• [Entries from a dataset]
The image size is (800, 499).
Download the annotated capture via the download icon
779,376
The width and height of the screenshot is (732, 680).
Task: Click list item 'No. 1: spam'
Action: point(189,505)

• [Brief]
Print every one of the rows above again, line for line, with no changes.

• [Result for this exercise]
The image size is (800, 499).
Download the annotated capture via the download icon
779,376
The width and height of the screenshot is (732, 680).
Task: Click list item 'No. 1: spam'
Action: point(189,505)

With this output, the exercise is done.